An audit performed by the Nassau County, New York Comptroller’s Office, following the standards of the New York State Commission of Corrections, or NYSCOC, and pursuant to state law, has criticized the financial management of the county’s jail commissary.  The jail commissary is customarily the only place where prisoners can purchase snacks, postage, writing materials, and toiletries not provide by the institution, books about $1.3 million in sales a year.

According to NY state law, all of the profits of jail commissary operation are to be invested in prisoners’ “welfare and rehabilitation,” which generally means televisions, sports equipment, books, and other amenities.  Most are meant to be self-supporting, or perhaps earn a small profit, generally not a problem in most institutions.  However, this has not been the case in the Nassau County Jail, because of shortcomings the audit identified.

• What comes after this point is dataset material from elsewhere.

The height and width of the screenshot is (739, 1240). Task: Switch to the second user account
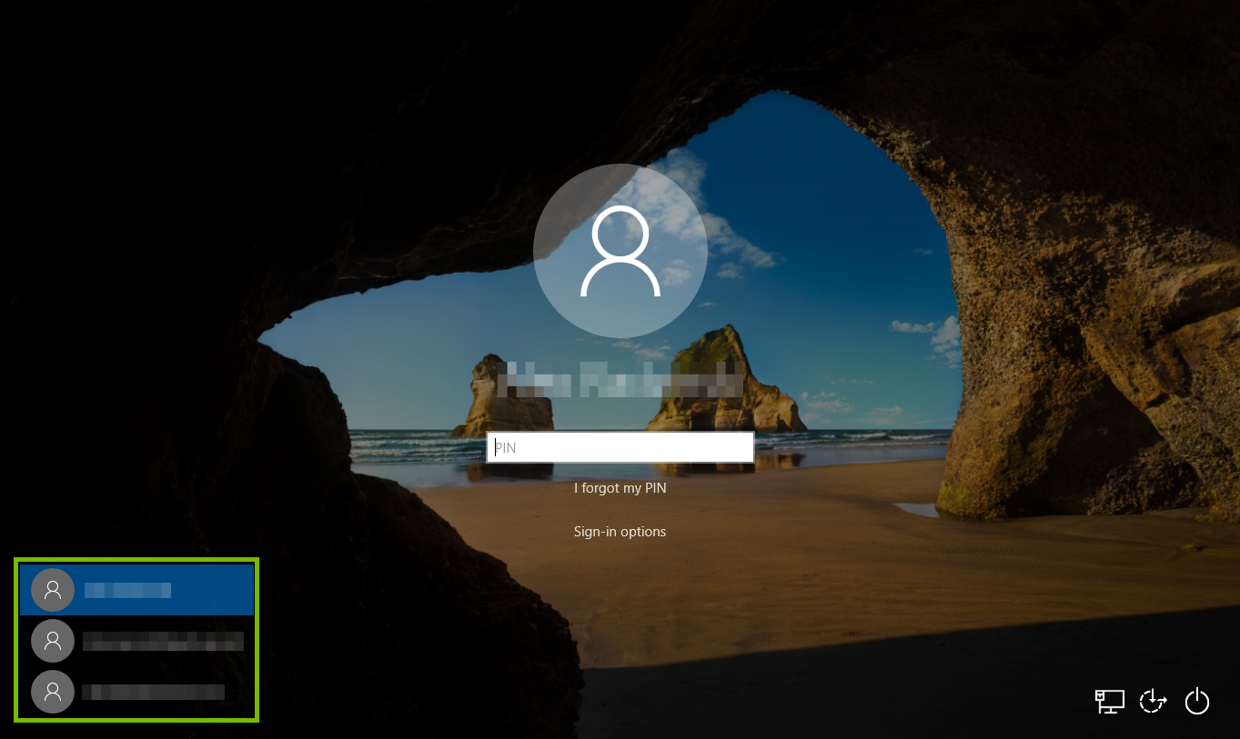pos(136,641)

According to the audit, “the correctional center purchased many items for sale without competitive bidding,” commissary staff often failed to get firm quotations for some of the most popular items on sale, and items purchased from suppliers often came in at a higher price than originally quoted, all of which contributed to increased costs of doing business. The audit also noted that jail employees purchasing inventory often did so directly, bypassing the county’s normal purchasing procedures, and leading to possible abuse.

Additionally, there were apparently inadequate financial control on the expenditure of funds from commissary operations, resulting in the jail spending more on prisoner recreation and rehabilitation than what was available in the commissary fund. Also, there was evidence that commissary monies were also used to purchase items for use by the institution, rather than prisoners, including garment bags, medical bunk beds, and suicide blankets.

The audit also showed that despite the expectation that the commissary would be self-supporting, the county still had to transfer funds from the jail’s general operating account to cover some of the salaries of commissary employees, in the amount of $122,000.  The transfer of funds apparently was carried out without any formal written policy in place that covered such transfers.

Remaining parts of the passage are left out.